If GTX680 peaks at 183-186W in games like Crysis 2, it will probably do so in many areas of Crysis 3 and Metro Last Light and especially in more modern games slated in the future. Average power consumption of a GPU generally never has the GPU pegged at 99%. It stands to reason that next generation games will peg it at 98-99% level a lot more frequently, which implies that those Peaks being reported at h4t and TPU will be much closer to the average usage of a GPU in more demanding modern videogames.
This even goes back to your desire to have a 950mhz card with a 280W TDP. At 950mhz-1Ghz the Titan might have on average used 250W of power and peaked at closer to 280W and NV likely didn't want to go this route. With ~876mhz, it might on average use 225-230W and peak at 250W. Peak in games matters if this peak is repeatable and quantifiable on many occasions because GPU makers take this into account. There is a big difference in noise levels and coolers between a 230W GTX580 and a 270W GTX480. That extra 40W is the difference between a jet engine game experience and a decent one. That 40W delta occurs at Peak in games. This is why so many 480 owners were not happy with their cards (the early 6-8 months batch of 480's specifically).

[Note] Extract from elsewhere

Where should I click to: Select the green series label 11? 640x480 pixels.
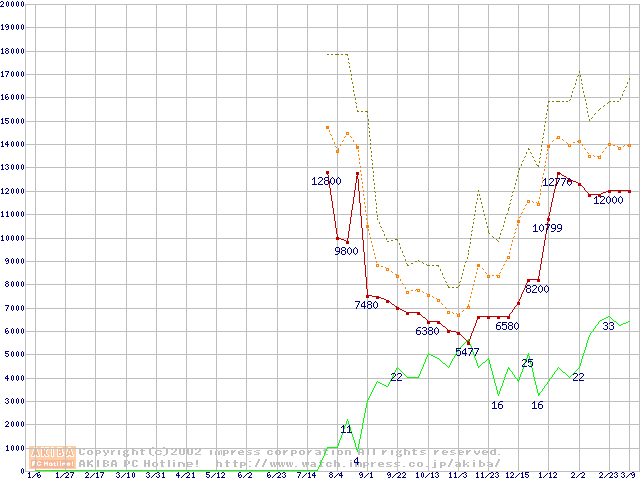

I think the closer they can get average to peak the better. I'm pretty sure that was the intent of boost clocks with Kepler, they seem to need to do some work in that area.

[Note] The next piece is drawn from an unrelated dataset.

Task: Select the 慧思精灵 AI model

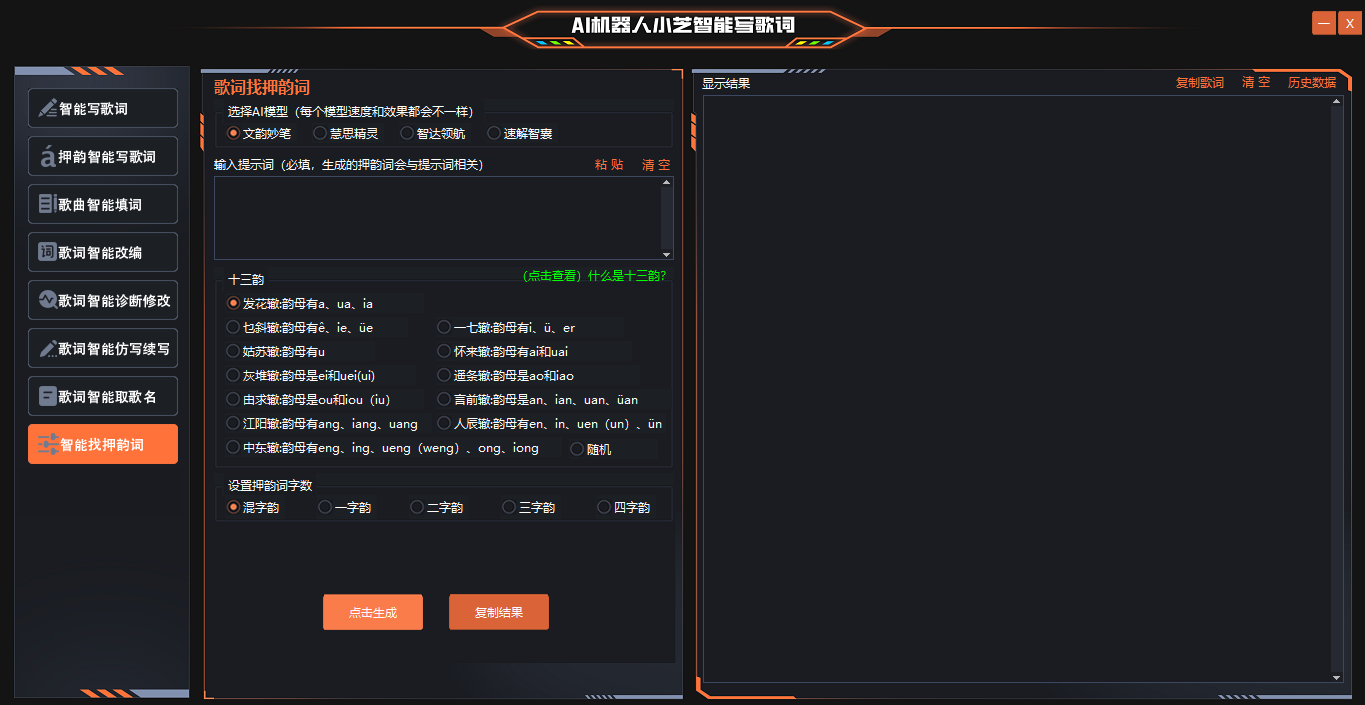Action: coord(320,133)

Exactly. If NV tested the Titan in a CPU dependent game like Skyrim, they might have had a lot more headroom for GPU Boost. If they ran the Titan for hours in Crysis 3 and saw that it uses 30-40W more power, they would have needed to back off the GPU Boost from 1Ghz down because games such as C3 are going to be way more GPU limited. Average power consumption starts including areas in the game where the GPU is not fully loaded / CPU limited cases too. More importantly, when you are designing a GPU's heatsink/VRMs/power circuitry, you have to make sure everything can work for days/weeks at a time in 99% GPU loaded cases because people do not just use their GPUs for games. In those cases, the Average and Peak power usage will be extremely close. Usage scenarios such as distributed computing (Folding@Home, etc.) can load the GPU to 99%. NV
has to account for all of this, which is why they care a great deal about those 99% GPU loaded cases. They have to account for people who will run the GPU at 99% load for days at a time and that ultimately impacts how high they can clock the GPU.